元祁的眼里盛满了感动,这将会是他的第一个孩子。

他动作轻柔地抚摸着小人儿的腹部,她小小的身躯里孕育着他们爱情的结晶,怎么能不让人感动。

小人儿轻哼了一声,渐渐转醒,琉璃般的眸子散着迷离,现自己躺在元祁的怀里,侧了个身,糯声嘀咕了一句“殿下”

元祁将小人儿睡迷糊了的秀拢开,温热的大掌在她柔嫩的脸上来回蹭。

小人儿清醒了些,抵着元祁的胸口,软糯道:“殿下,妾身这是怎么了。”

小人儿感受到元祁闷在嗓子眼里的笑意,有些不知所措。

元祁吻了吻小人儿的额头,嗓音是从未有过的喜悦:“娇娘,孤爱你。”

小人儿微微一愣,笑着回吻了他的下巴,道:“妾身也爱殿下,最爱最爱了。”

元祁又道:“不过,孤今后不能只疼你一个了。”

小人儿以为殿下要宠幸其他女人了,大眼里盛满了湿意。

“殿下......”

元祁敲了敲小人儿的脑袋,道:“别乱想。”

小人儿委屈道:“那殿下是什么意思嘛。”

元祁的大掌慢慢放到小人儿平坦的腹部,满眼柔光,道:“这里面已经住了我们最珍贵的礼物。”

最珍贵的礼物.....

卫虞回过神来满是不可置信,猛地撑起身子,轻柔地抚着肚子,喜悦道:“真的吗,殿下。”

元祁第一次见小人儿的眼睛如此亮,显然是兴奋地不行。

“都快要当额娘的人还这么莽撞。”元祁拉着卫虞的小手,道:“两月有余,该是在府里怀上的。”

卫虞一想到自己怀着身孕还舟车劳顿,风尘仆仆地追随元祁,不禁有些自责。

“殿下,孩子没有事吧?”

元祁道:“放宽心,拂一说胎像有些不稳,不过没有大碍,好好调节几日便可。”

小人儿脸上热出了红晕,抚摸着未显怀的肚子,想着里头已经有了她和殿下的结晶,没由来地兴奋。

“殿下,我会乖乖的,保护我们的孩子。”

元祁戏谑道:“这孩子还算坚强,被你这么折腾还顽强地待在你肚子里,不愧是孤的孩子。”

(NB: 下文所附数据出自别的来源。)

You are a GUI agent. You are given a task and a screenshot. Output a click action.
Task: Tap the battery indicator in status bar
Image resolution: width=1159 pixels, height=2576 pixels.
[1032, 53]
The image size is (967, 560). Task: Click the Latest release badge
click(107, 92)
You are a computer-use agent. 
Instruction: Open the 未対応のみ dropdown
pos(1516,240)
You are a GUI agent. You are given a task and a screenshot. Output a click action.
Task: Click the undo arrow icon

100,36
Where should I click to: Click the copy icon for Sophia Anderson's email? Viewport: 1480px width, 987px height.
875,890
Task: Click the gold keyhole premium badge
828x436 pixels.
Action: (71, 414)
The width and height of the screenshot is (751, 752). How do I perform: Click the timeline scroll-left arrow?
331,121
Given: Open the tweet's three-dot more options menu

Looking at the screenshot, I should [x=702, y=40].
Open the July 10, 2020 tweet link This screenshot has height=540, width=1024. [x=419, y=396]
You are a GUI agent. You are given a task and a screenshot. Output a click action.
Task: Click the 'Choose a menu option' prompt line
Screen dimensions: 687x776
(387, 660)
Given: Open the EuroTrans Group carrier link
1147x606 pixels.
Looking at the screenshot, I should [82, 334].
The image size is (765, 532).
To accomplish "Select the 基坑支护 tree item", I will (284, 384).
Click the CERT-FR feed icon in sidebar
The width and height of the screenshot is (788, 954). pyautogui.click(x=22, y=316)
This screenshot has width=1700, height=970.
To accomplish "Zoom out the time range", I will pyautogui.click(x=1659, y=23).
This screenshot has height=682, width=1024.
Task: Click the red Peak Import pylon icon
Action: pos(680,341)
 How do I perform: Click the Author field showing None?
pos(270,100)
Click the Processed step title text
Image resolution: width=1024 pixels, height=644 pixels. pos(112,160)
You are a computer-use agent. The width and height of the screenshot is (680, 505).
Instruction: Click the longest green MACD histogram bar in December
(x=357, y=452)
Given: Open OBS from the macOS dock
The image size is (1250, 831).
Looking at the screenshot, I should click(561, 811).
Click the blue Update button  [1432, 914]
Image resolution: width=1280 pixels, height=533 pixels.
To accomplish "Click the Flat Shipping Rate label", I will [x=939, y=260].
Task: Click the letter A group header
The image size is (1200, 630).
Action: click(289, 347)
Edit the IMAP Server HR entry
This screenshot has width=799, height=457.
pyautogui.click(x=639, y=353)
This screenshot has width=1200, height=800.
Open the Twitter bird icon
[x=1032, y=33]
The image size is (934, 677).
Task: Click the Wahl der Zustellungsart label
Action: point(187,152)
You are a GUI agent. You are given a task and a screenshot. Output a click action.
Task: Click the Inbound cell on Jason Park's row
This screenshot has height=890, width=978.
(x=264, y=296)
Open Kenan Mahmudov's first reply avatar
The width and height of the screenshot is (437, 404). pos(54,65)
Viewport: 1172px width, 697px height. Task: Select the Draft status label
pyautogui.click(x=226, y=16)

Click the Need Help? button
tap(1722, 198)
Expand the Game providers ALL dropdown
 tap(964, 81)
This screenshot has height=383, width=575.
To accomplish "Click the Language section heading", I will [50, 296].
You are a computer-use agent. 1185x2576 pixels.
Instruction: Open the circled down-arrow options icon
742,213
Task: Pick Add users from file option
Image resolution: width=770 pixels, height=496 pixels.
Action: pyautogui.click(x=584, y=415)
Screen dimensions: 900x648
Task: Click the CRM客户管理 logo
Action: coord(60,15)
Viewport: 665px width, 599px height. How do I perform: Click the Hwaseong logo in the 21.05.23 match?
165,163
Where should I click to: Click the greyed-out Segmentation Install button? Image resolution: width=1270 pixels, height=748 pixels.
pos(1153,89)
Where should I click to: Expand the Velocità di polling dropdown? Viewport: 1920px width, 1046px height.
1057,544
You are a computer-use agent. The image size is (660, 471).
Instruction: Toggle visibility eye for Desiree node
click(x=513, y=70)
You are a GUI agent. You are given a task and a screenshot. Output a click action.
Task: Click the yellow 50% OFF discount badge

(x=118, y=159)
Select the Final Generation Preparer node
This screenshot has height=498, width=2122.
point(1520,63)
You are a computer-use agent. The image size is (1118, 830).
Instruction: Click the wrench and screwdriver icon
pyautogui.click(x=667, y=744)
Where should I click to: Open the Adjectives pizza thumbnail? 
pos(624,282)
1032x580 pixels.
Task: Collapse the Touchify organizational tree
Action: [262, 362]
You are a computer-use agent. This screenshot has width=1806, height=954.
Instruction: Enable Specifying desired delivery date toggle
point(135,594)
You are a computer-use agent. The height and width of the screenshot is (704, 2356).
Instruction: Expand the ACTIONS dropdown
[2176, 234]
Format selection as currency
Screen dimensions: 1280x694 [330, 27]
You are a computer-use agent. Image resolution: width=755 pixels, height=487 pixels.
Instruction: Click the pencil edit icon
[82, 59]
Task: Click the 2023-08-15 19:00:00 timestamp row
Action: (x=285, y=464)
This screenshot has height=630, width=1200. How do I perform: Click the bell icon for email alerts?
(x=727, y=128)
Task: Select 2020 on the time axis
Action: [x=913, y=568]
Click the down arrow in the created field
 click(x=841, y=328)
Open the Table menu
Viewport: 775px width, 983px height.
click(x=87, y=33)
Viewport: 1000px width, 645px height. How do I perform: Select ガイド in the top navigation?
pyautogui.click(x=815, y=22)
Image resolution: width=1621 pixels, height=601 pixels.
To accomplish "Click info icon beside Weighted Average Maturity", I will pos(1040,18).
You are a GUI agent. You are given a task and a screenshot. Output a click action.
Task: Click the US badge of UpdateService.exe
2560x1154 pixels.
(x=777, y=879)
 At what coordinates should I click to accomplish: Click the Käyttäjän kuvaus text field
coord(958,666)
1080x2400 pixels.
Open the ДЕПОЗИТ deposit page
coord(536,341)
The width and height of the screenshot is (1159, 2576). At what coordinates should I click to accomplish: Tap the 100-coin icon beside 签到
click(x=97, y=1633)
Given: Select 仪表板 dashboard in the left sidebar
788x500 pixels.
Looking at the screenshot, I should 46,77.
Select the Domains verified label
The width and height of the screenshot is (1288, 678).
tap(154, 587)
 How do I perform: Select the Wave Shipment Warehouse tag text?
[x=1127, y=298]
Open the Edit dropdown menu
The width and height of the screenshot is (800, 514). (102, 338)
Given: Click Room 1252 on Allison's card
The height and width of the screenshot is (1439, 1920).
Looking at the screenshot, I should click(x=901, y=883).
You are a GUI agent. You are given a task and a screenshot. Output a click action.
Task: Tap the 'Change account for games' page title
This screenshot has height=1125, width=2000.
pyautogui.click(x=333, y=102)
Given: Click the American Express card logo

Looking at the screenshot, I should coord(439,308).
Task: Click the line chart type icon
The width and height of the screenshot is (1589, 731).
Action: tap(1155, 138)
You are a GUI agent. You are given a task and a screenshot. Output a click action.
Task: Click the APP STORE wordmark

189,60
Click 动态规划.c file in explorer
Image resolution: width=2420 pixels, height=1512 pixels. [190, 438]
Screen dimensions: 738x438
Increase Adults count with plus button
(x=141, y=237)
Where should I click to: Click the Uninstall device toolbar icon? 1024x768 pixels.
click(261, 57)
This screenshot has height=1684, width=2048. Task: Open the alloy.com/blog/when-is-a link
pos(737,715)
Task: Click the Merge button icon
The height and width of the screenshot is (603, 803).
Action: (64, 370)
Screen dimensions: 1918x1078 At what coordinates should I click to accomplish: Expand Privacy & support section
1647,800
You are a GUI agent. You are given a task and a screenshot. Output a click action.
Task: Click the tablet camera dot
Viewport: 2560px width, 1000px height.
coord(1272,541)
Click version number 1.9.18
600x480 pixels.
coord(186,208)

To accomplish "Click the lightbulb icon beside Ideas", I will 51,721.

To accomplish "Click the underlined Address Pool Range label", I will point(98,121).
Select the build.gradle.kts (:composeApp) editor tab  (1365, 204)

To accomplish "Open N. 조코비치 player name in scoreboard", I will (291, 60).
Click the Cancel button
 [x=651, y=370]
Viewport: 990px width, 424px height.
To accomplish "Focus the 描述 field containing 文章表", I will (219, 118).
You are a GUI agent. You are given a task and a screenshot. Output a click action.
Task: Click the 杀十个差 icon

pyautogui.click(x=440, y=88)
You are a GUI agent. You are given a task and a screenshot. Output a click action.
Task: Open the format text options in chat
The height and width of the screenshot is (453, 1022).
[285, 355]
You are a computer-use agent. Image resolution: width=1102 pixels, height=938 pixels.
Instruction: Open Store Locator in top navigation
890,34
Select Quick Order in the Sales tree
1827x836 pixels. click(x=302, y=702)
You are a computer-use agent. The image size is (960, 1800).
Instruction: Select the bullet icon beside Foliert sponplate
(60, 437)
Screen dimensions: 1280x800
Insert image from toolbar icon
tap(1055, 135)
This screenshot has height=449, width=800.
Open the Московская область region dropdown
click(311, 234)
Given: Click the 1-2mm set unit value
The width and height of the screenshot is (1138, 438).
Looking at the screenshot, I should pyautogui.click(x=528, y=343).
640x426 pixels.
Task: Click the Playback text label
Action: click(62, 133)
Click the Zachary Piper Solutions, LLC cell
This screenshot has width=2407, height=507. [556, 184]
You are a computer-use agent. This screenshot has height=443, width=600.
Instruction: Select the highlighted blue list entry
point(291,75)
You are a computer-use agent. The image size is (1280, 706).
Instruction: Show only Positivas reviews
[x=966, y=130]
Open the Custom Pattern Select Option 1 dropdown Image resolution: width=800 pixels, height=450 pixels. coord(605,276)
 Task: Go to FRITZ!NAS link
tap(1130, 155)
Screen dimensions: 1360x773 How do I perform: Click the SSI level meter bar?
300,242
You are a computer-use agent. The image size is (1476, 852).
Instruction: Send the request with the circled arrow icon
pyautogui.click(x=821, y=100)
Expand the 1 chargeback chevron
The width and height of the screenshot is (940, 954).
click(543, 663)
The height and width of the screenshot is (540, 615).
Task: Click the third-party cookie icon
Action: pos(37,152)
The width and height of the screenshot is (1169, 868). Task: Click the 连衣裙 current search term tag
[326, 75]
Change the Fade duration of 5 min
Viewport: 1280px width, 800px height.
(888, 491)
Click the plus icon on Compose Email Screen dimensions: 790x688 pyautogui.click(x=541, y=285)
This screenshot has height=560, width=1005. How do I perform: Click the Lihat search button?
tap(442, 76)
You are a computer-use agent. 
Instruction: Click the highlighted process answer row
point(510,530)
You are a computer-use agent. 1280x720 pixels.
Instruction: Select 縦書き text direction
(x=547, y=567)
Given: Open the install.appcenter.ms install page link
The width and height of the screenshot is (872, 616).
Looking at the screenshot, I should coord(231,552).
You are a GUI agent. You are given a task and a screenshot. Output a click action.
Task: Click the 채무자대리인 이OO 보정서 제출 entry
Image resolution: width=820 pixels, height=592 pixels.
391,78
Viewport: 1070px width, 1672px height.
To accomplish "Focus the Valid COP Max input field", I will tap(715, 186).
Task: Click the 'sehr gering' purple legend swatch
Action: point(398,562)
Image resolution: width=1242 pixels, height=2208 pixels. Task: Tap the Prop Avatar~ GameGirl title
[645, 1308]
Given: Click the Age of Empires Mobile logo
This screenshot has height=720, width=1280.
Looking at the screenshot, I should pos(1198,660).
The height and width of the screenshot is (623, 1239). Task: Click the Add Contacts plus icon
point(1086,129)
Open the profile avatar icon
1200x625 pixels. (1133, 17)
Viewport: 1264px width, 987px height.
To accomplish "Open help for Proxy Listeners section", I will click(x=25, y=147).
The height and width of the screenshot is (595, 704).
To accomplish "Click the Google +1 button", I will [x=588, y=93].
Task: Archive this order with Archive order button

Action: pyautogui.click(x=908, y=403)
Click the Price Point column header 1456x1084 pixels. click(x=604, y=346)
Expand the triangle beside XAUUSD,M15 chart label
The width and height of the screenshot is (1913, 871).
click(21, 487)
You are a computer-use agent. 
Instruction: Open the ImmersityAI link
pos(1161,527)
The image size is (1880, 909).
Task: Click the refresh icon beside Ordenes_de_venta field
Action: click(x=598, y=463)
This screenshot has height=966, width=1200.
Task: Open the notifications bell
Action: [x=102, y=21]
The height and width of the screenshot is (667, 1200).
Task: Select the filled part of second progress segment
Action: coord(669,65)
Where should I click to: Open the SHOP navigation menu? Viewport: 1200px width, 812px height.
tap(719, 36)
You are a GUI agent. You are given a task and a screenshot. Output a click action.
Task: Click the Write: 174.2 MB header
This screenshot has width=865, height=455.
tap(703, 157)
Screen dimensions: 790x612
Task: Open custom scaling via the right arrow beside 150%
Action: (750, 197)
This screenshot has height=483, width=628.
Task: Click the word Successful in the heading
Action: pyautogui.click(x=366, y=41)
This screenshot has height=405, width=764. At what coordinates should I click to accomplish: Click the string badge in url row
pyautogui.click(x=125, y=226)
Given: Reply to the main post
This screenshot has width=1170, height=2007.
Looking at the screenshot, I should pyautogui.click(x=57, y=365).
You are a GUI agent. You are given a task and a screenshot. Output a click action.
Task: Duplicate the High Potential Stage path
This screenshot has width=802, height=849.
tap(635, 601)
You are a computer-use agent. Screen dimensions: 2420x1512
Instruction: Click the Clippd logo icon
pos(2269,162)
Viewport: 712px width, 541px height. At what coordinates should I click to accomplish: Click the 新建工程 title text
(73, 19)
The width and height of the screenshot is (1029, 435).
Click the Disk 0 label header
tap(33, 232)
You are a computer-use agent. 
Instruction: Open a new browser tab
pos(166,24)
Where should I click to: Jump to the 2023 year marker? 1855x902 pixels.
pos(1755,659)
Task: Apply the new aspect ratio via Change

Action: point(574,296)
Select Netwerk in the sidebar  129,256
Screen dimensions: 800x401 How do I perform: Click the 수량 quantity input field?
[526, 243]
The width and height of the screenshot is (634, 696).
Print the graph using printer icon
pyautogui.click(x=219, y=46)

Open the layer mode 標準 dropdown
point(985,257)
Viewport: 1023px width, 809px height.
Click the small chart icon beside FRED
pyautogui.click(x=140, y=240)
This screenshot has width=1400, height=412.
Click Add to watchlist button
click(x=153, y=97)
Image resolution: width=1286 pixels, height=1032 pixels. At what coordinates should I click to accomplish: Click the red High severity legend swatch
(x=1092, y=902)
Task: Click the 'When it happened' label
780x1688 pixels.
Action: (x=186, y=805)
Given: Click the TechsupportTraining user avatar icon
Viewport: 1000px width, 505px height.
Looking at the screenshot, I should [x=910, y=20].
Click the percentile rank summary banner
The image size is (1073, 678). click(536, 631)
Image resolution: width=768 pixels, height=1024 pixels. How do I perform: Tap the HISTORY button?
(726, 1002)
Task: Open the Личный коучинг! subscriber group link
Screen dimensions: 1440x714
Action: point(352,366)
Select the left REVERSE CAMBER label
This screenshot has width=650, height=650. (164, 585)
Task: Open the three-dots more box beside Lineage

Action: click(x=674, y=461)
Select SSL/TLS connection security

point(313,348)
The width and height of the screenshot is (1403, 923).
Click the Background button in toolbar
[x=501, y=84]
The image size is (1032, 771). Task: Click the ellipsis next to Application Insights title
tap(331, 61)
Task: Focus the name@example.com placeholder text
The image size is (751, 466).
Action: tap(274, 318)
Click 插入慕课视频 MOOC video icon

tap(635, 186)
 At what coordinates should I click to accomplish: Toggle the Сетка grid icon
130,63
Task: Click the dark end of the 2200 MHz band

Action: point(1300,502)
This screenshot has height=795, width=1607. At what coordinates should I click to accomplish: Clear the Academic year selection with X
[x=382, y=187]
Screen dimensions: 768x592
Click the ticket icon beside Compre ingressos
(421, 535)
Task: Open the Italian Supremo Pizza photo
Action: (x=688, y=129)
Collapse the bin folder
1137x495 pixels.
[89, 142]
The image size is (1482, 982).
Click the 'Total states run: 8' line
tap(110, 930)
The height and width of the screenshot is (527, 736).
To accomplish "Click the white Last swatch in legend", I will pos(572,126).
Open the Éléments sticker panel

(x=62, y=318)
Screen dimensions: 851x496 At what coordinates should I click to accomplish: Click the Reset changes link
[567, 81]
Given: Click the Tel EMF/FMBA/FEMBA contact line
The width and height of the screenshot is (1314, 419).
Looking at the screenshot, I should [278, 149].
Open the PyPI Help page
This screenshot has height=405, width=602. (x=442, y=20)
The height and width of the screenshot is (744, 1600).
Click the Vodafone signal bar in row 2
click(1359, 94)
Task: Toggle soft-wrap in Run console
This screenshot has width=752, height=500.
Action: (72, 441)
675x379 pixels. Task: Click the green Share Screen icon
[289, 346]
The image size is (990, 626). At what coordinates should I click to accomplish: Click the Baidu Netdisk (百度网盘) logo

小人儿羞愧极了,抓着元祁的衣袖道:“殿下,你就别逗妾身了,妾身已经知错了。”

元祁揉了揉小人儿的脸,将被子给她盖好,道:“孤给你端点吃食。”

小人儿点点头,满心感动。

元祁喂卫虞用晚膳,搂着她说了一会子话,睡意来袭,卫虞昏昏沉沉地睡了过去。

元祁轻柔地起身,到了拂一的院子里。

拂一独自在月色下饮酒,不似往常般嬉笑,神色满是落寞,看见元祁来了,也没行礼,只是道:“你来了?快,来陪我喝酒。”

元祁坐在他的对面,端起了酒壶,沾满了美酒,一口饮尽。

“那株蓝花便是解药吧。”

拂一已经半醉了,被冷风一吹才能微微清醒一点,笑道:“你不是早就知道了吗?这场瘟疫的来源,你怕是早就查清了。”

元祁没有说话,算是默认了。

拂一的眼神飘散,似乎是想到了以往的事,自嘲一笑,道:“你说如果当时我能再坚持一下,落宜是不是就不会死,我们的孩子也不会胎死腹中。”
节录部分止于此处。